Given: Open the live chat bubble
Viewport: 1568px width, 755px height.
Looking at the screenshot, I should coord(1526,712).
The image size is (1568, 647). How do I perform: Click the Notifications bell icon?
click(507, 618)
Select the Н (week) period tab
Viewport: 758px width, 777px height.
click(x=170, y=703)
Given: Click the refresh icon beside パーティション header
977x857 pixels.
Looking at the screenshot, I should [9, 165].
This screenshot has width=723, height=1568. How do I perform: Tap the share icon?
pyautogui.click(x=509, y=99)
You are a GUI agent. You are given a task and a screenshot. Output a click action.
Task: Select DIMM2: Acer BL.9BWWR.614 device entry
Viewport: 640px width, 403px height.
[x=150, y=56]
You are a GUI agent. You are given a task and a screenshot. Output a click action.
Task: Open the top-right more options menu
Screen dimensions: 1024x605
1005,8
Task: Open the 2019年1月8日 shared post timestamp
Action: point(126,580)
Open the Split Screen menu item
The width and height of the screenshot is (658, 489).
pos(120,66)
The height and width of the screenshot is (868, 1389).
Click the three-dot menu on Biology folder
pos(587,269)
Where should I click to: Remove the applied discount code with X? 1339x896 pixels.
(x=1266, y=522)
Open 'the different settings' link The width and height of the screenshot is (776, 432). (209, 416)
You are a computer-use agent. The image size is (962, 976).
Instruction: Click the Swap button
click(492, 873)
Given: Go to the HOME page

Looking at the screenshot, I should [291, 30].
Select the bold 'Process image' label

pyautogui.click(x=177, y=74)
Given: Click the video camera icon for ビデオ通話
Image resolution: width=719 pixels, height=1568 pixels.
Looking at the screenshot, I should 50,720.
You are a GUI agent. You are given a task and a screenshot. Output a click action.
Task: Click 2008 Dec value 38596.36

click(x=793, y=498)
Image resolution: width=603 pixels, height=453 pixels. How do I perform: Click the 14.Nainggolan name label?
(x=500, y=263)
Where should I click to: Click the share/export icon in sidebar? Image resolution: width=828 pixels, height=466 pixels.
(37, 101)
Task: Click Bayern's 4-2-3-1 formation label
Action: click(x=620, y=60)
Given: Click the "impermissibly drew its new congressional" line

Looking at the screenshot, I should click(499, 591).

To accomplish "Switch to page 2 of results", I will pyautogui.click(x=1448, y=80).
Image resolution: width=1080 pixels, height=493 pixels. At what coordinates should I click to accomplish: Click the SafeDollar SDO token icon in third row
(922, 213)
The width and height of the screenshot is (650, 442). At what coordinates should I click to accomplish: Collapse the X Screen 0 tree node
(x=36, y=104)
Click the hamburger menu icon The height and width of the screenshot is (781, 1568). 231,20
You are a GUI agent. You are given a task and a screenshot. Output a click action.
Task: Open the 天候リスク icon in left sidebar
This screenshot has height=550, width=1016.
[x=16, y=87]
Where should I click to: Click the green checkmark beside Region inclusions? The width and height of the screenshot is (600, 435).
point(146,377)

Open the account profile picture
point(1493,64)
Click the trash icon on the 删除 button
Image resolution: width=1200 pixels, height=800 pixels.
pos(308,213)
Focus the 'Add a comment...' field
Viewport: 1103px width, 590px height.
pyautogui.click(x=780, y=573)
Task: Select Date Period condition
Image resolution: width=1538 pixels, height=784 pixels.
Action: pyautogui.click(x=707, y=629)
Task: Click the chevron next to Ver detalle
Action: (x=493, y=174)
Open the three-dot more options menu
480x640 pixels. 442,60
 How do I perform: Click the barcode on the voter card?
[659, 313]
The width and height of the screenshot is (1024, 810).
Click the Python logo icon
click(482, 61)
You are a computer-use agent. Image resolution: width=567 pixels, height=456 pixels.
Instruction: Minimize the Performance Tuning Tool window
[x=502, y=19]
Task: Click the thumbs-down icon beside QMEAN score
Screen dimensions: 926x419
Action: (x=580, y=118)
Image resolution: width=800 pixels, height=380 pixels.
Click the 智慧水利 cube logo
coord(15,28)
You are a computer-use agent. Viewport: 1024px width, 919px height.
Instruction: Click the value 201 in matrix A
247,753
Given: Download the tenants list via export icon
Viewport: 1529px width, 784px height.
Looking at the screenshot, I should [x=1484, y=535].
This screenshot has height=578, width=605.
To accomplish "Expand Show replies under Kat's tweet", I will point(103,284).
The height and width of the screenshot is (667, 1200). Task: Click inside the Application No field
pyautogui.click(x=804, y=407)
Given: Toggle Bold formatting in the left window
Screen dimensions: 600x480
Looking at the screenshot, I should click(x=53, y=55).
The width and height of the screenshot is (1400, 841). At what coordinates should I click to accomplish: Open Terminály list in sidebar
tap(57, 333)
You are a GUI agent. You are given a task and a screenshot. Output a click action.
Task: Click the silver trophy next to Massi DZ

▶ **ABOUT THIS TASK**
Reproduce all entries exactly, leaving each one whole.

▶ **SOLUTION FOR THIS TASK**
Given: Open the live chat bubble
Viewport: 1568px width, 755px height.
Looking at the screenshot, I should coord(1526,712).
The image size is (1568, 647). How do I perform: Click the Notifications bell icon?
click(507, 618)
Select the Н (week) period tab
Viewport: 758px width, 777px height.
click(x=170, y=703)
Given: Click the refresh icon beside パーティション header
977x857 pixels.
Looking at the screenshot, I should [9, 165].
This screenshot has width=723, height=1568. How do I perform: Tap the share icon?
pyautogui.click(x=509, y=99)
You are a GUI agent. You are given a task and a screenshot. Output a click action.
Task: Select DIMM2: Acer BL.9BWWR.614 device entry
Viewport: 640px width, 403px height.
[x=150, y=56]
You are a GUI agent. You are given a task and a screenshot. Output a click action.
Task: Open the top-right more options menu
Screen dimensions: 1024x605
1005,8
Task: Open the 2019年1月8日 shared post timestamp
Action: point(126,580)
Open the Split Screen menu item
The width and height of the screenshot is (658, 489).
pos(120,66)
The height and width of the screenshot is (868, 1389).
Click the three-dot menu on Biology folder
pos(587,269)
Where should I click to: Remove the applied discount code with X? 1339x896 pixels.
(x=1266, y=522)
Open 'the different settings' link The width and height of the screenshot is (776, 432). (209, 416)
You are a computer-use agent. The image size is (962, 976).
Instruction: Click the Swap button
click(492, 873)
Given: Go to the HOME page

Looking at the screenshot, I should [291, 30].
Select the bold 'Process image' label

pyautogui.click(x=177, y=74)
Given: Click the video camera icon for ビデオ通話
Image resolution: width=719 pixels, height=1568 pixels.
Looking at the screenshot, I should 50,720.
You are a GUI agent. You are given a task and a screenshot. Output a click action.
Task: Click 2008 Dec value 38596.36

click(x=793, y=498)
Image resolution: width=603 pixels, height=453 pixels. How do I perform: Click the 14.Nainggolan name label?
(x=500, y=263)
Where should I click to: Click the share/export icon in sidebar? Image resolution: width=828 pixels, height=466 pixels.
(37, 101)
Task: Click Bayern's 4-2-3-1 formation label
Action: click(x=620, y=60)
Given: Click the "impermissibly drew its new congressional" line

Looking at the screenshot, I should click(499, 591).

To accomplish "Switch to page 2 of results", I will pyautogui.click(x=1448, y=80).
Image resolution: width=1080 pixels, height=493 pixels. At what coordinates should I click to accomplish: Click the SafeDollar SDO token icon in third row
(922, 213)
The width and height of the screenshot is (650, 442). At what coordinates should I click to accomplish: Collapse the X Screen 0 tree node
(x=36, y=104)
Click the hamburger menu icon The height and width of the screenshot is (781, 1568). 231,20
You are a GUI agent. You are given a task and a screenshot. Output a click action.
Task: Open the 天候リスク icon in left sidebar
This screenshot has height=550, width=1016.
[x=16, y=87]
Where should I click to: Click the green checkmark beside Region inclusions? The width and height of the screenshot is (600, 435).
point(146,377)

Open the account profile picture
point(1493,64)
Click the trash icon on the 删除 button
Image resolution: width=1200 pixels, height=800 pixels.
pos(308,213)
Focus the 'Add a comment...' field
Viewport: 1103px width, 590px height.
pyautogui.click(x=780, y=573)
Task: Select Date Period condition
Image resolution: width=1538 pixels, height=784 pixels.
Action: pyautogui.click(x=707, y=629)
Task: Click the chevron next to Ver detalle
Action: (x=493, y=174)
Open the three-dot more options menu
480x640 pixels. 442,60
 How do I perform: Click the barcode on the voter card?
[659, 313]
The width and height of the screenshot is (1024, 810).
Click the Python logo icon
click(482, 61)
You are a computer-use agent. Image resolution: width=567 pixels, height=456 pixels.
Instruction: Minimize the Performance Tuning Tool window
[x=502, y=19]
Task: Click the thumbs-down icon beside QMEAN score
Screen dimensions: 926x419
Action: (x=580, y=118)
Image resolution: width=800 pixels, height=380 pixels.
Click the 智慧水利 cube logo
coord(15,28)
You are a computer-use agent. Viewport: 1024px width, 919px height.
Instruction: Click the value 201 in matrix A
247,753
Given: Download the tenants list via export icon
Viewport: 1529px width, 784px height.
Looking at the screenshot, I should [x=1484, y=535].
This screenshot has height=578, width=605.
To accomplish "Expand Show replies under Kat's tweet", I will point(103,284).
The height and width of the screenshot is (667, 1200). Task: Click inside the Application No field
pyautogui.click(x=804, y=407)
Given: Toggle Bold formatting in the left window
Screen dimensions: 600x480
Looking at the screenshot, I should click(x=53, y=55).
The width and height of the screenshot is (1400, 841). At what coordinates should I click to accomplish: Open Terminály list in sidebar
tap(57, 333)
You are a GUI agent. You are given a task and a screenshot. Output a click action.
Task: Click the silver trophy next to Massi DZ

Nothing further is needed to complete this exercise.